Greg Troxel gdt at lexort.com
Wed Mar 3 16:21:29 PST 2021


Marco Bernasocchi <marco at qgis.org> writes:

I'm writing with my packager hat on (pkgsrc), mostly, although I'm also
a user.

> We think that adding release candidates would benefit the project a lot
> since we would not be shipping code that has not been tested at large and
> we would have a simple way to tell people that we're getting a new version
> ready and it is now time to test it heavily.

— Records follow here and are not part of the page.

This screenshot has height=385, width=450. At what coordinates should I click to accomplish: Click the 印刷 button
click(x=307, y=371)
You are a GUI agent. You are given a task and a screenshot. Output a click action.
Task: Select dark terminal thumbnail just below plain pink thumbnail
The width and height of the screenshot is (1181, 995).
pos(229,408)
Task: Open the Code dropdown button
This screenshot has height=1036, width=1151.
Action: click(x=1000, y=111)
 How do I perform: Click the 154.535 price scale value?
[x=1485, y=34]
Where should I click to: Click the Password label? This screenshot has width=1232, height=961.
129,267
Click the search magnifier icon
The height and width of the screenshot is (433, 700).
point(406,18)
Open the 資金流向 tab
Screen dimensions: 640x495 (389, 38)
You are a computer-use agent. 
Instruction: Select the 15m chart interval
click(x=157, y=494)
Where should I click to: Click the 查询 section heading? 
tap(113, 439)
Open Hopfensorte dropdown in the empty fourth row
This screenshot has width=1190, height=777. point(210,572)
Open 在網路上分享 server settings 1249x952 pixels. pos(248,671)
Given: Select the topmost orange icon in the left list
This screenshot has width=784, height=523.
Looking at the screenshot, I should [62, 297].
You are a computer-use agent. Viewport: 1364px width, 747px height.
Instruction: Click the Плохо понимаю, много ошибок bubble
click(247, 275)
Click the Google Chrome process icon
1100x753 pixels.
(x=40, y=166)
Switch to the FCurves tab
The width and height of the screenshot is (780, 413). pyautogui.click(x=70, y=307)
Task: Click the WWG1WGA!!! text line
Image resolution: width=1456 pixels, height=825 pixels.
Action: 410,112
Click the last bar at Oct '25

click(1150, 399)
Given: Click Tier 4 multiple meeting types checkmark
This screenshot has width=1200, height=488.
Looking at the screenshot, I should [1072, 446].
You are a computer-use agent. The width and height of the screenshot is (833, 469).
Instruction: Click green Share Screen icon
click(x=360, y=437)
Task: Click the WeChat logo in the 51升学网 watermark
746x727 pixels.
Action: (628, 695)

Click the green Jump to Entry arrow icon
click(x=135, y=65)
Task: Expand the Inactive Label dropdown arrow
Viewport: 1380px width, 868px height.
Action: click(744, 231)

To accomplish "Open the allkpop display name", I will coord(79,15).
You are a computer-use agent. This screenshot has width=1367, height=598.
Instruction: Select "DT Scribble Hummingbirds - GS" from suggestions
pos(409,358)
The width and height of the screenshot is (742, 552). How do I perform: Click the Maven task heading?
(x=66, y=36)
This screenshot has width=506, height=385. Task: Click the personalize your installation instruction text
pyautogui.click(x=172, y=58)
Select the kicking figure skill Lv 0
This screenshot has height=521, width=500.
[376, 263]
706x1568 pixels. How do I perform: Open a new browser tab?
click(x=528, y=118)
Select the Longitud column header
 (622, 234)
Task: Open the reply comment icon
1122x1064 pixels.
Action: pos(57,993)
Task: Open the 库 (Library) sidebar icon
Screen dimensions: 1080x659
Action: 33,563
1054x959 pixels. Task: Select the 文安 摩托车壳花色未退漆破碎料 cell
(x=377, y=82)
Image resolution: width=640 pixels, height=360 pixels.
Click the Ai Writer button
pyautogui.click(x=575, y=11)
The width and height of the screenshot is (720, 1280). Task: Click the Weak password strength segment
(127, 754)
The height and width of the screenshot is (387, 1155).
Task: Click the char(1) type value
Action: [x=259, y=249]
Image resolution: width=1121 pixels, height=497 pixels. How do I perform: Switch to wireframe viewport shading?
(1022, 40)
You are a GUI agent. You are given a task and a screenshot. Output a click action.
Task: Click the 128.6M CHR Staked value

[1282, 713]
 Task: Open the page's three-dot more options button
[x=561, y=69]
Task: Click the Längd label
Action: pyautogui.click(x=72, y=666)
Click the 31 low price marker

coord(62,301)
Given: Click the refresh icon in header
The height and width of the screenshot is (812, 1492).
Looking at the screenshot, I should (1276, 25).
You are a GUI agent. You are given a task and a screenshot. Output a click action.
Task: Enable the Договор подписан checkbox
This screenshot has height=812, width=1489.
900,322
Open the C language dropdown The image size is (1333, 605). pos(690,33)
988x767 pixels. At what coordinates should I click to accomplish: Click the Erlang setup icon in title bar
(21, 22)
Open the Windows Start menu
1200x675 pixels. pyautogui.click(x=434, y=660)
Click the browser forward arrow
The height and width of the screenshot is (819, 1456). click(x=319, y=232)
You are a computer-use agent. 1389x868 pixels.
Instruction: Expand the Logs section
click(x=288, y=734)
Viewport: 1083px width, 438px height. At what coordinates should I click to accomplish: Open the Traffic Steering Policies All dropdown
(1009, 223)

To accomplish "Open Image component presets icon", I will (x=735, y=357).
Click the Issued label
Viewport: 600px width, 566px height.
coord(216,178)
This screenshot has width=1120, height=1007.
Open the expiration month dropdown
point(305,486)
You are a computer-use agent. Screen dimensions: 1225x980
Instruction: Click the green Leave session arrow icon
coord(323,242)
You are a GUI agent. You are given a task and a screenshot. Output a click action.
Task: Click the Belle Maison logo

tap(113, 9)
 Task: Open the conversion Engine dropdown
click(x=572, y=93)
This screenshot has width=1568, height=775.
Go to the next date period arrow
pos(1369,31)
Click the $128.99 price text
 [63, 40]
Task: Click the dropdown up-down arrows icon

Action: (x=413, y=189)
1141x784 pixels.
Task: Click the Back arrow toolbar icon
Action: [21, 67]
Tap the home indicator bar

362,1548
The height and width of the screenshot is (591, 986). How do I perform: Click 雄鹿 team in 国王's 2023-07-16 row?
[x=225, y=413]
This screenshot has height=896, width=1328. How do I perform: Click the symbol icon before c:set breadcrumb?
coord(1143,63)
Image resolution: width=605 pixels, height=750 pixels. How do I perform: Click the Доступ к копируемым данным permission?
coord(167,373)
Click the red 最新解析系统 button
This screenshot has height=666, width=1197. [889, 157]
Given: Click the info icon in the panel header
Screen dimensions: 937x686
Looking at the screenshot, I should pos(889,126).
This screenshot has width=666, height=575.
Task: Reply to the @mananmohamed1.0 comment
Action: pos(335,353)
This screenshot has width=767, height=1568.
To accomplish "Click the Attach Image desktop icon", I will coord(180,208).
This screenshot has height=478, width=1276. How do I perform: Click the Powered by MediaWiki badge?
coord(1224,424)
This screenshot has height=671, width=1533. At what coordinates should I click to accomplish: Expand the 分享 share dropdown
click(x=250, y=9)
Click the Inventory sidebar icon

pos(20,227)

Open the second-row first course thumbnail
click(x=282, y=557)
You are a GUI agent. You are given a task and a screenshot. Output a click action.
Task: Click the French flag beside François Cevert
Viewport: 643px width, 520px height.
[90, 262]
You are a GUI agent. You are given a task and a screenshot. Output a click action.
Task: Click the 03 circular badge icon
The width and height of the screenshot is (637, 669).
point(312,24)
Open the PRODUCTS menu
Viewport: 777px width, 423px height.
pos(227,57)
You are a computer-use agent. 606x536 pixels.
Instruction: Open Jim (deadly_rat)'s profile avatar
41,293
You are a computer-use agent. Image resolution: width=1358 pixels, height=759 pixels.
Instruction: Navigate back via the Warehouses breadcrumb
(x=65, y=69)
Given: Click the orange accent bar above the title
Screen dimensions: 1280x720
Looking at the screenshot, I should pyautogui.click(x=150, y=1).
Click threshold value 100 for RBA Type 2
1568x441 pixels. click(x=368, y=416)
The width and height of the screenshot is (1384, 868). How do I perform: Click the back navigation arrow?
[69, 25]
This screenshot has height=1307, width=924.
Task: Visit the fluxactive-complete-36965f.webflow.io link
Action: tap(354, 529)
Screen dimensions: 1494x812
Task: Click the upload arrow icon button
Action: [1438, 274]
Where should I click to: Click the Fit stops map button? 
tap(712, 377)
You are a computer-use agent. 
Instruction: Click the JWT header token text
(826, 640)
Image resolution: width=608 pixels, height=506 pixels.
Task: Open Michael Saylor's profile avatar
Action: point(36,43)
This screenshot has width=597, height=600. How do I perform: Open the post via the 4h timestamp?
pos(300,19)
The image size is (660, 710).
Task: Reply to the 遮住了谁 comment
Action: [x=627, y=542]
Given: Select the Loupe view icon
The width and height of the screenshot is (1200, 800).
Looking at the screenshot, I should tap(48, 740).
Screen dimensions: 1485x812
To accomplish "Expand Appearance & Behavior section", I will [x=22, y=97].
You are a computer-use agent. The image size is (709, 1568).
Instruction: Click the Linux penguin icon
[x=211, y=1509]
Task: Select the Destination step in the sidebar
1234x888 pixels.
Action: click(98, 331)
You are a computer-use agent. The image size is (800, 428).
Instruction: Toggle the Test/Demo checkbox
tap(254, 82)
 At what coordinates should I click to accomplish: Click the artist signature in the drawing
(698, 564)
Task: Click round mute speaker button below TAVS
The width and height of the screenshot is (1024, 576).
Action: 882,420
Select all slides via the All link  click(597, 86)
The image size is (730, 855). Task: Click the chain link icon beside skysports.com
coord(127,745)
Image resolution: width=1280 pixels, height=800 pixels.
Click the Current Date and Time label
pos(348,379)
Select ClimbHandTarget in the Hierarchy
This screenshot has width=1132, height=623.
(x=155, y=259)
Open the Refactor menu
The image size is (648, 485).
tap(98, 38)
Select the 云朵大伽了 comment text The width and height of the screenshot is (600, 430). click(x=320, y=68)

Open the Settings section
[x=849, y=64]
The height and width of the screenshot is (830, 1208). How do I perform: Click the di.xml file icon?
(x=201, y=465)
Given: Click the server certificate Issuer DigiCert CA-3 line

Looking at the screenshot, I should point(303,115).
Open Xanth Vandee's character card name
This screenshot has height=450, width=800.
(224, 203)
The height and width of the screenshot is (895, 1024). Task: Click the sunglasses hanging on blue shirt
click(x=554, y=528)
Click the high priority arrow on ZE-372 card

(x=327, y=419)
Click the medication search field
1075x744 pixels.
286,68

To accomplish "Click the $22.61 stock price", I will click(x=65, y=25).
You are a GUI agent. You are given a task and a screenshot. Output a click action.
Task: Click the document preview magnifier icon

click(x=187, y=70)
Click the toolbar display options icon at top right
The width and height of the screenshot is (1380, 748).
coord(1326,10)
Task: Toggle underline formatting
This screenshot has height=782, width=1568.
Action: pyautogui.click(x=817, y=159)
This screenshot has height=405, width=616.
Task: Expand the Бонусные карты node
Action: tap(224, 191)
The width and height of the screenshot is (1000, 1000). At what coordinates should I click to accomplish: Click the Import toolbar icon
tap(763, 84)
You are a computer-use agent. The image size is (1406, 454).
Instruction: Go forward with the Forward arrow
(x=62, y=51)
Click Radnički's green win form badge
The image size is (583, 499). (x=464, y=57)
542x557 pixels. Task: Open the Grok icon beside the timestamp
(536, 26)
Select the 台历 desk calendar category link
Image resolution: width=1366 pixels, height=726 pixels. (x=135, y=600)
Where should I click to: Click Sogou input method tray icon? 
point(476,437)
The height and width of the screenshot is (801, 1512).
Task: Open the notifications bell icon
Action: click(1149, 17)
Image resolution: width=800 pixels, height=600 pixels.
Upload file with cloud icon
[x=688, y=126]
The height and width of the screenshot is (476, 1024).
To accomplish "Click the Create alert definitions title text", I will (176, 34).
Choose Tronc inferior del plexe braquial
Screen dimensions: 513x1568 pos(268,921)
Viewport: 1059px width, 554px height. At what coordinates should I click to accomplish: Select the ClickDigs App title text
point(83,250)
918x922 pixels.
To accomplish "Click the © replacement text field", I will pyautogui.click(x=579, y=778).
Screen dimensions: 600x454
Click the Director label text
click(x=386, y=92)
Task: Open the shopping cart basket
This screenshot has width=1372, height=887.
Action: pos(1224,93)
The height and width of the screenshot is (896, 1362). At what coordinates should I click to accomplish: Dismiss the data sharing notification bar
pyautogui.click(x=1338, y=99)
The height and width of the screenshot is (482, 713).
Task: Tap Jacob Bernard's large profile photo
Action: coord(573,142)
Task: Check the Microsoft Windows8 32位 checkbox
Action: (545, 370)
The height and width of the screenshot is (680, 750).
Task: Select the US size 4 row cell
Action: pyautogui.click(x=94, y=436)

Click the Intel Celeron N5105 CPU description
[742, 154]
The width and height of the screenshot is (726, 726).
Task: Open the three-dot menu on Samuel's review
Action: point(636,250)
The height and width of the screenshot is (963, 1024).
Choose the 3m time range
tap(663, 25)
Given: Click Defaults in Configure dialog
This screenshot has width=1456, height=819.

That's great.  The really hard part is getting people to test before a
release, and this will probably help.

> Release plan:
>
>    - .0 packages will be called “release candidate” allowing us to improve
>    expectation management and collect user feedback
>    - during the .0 release candidate period, the release is first branched
>    and master un-frozen to allow the next cycle development to start
>    - The splash screen will include “release candidate”
>    - .1 would be the first “proper” release

I don't think that naming plan is good, because it's contrary to what
everybody knows about release numbering.  3.20.0 is obviously a real
release to many, even if you say it isn't (and therefore it actually
isn't).

There's been a problem in the world of a proliferation of version
formats.  Long ago, GNU autotools had a great scheme where the release
leading up to 3.20 would be

3.19.80		alpha
3.19.81
3.19.90		beta
3.19.91

but it seems nobody uses this.  The great thing is that they sort
correctly.

The new scheme is to call

3.20a1
3.20a2
3.20b1
3.20b2
3.20b3
3.20rc1
3.20rc2

The advantage of using this is that it's really obvious (to those that
are used to release candidates in general) that rc1 is a release
candidate.  And, packaging systems have had to deal with this for
others, and using the exact same scheme means no special-case coding for
qgis.

When I can, I update pkgsrc locally to an rc (and don't publish it).
I'm doing this for two programs I'm an upstream maintainer of, and I
have often done it for postgis.  That means that I've tested the entire
source tarball to package path, and then run the package.  qgis is so
big, and I'm not as active, so I don't quite get to this.  But I think a
number of people will.

So really the only quibble I have is that if something is an RC, name it
with rcN, rather than declaring that qgis is going to use version
numbers to use what everybody else knows (without reading your
definition) mean something else.



As an aisde, a reason I would find this hard to deal with is that the
qgis data package format seems to change with every release and I've
seen the notion that e.g. if I'm working in 3.16.4 on something and I
open it with 3.20.0rc1 and change something trivial and save it, I won't
be able to open with 3.16.4.  I realize this would be hard but I would
like to see write support for the previous formats, with upgrade only
when requested.   I may be off base or out of date, in which case please
ignore me.   But I think it would be good to articulate and document how
to test new versions without messing up existing data.